▶ _Stored data_
···
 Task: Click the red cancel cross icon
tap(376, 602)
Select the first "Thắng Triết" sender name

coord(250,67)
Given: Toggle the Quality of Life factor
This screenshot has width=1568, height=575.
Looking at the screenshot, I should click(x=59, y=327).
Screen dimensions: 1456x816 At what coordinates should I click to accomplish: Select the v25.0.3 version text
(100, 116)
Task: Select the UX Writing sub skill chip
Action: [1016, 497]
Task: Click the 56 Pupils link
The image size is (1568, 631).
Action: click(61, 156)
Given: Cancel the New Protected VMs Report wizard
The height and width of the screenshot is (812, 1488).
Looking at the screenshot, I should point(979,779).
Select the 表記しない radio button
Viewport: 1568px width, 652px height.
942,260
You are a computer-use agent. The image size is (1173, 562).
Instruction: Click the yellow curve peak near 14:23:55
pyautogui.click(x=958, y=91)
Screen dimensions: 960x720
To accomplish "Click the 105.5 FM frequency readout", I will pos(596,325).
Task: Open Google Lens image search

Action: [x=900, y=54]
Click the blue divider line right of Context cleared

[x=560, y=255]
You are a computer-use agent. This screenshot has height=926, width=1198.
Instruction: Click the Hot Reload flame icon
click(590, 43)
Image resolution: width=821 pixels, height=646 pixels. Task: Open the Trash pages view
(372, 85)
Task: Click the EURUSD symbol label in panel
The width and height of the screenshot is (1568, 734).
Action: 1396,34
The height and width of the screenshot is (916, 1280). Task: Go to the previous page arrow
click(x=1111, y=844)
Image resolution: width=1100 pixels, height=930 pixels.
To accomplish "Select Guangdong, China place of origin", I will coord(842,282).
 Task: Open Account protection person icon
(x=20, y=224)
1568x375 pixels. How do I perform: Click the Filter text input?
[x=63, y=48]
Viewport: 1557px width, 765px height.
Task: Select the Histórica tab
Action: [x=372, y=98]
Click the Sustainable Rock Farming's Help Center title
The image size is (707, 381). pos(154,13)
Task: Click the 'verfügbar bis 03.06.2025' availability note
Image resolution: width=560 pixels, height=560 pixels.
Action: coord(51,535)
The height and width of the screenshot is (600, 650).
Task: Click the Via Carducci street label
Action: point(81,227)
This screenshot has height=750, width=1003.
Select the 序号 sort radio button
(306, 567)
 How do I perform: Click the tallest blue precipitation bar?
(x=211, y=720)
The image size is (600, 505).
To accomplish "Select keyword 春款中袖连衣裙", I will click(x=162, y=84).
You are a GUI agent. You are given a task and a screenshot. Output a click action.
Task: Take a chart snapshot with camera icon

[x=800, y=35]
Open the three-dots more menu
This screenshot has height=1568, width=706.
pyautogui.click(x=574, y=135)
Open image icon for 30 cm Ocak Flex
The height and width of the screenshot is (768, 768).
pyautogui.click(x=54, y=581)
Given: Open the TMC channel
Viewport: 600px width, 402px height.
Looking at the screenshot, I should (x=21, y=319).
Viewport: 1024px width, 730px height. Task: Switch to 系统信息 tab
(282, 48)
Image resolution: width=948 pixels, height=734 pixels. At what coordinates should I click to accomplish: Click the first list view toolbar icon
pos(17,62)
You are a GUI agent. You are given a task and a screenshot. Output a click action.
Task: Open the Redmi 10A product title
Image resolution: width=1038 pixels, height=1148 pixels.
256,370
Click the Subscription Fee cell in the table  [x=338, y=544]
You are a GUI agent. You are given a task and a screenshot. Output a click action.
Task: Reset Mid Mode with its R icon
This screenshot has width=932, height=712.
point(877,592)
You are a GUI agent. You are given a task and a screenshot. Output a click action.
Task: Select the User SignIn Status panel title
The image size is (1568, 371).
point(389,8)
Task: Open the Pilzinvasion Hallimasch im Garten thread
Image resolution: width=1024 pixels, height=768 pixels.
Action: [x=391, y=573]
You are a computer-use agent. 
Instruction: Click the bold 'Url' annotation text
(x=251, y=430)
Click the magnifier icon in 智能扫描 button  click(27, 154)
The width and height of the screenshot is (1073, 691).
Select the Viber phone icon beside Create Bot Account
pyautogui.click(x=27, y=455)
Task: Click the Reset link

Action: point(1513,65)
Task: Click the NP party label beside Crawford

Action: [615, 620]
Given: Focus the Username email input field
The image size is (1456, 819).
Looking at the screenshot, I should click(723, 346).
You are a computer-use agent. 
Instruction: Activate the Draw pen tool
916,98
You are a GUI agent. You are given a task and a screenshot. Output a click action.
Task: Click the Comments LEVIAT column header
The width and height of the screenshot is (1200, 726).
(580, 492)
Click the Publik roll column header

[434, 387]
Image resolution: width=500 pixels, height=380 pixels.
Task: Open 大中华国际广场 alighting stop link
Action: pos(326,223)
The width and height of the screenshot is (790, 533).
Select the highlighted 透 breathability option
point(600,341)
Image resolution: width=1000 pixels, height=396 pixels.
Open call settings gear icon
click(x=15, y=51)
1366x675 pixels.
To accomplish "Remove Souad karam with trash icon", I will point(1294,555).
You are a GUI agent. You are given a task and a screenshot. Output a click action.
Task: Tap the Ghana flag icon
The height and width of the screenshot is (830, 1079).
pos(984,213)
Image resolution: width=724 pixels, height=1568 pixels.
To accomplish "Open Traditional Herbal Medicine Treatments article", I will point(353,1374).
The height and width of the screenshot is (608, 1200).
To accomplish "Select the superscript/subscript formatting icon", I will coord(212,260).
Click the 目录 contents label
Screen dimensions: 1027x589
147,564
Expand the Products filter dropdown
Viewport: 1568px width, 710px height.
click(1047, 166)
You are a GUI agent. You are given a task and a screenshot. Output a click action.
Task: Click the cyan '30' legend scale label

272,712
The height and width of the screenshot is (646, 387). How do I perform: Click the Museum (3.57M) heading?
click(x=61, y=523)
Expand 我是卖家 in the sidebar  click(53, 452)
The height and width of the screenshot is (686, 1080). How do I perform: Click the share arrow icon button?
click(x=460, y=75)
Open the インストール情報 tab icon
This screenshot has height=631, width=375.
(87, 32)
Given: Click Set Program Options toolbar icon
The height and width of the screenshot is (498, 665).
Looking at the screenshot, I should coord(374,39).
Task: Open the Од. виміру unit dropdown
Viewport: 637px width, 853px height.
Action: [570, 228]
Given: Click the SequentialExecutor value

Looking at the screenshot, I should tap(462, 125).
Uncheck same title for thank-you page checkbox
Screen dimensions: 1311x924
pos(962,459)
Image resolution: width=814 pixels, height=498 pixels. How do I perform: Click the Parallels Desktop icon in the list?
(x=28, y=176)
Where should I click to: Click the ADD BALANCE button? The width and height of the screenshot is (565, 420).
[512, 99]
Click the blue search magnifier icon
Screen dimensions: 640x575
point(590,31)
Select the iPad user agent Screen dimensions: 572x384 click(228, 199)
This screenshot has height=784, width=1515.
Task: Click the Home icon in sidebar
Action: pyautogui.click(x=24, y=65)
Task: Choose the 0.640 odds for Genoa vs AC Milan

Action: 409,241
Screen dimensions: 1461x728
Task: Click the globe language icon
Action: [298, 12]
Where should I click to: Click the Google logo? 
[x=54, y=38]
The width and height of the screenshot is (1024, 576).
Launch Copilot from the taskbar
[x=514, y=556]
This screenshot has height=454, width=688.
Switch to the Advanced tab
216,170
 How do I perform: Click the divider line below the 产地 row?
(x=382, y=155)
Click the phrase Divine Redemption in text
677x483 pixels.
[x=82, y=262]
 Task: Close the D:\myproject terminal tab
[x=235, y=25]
···
▶ _WHAT TO PRODUCE_
Exactly how many lines in the records above hold the string "Expand"? Reply with that number only.

▶ _PROBLEM SOLUTION_
2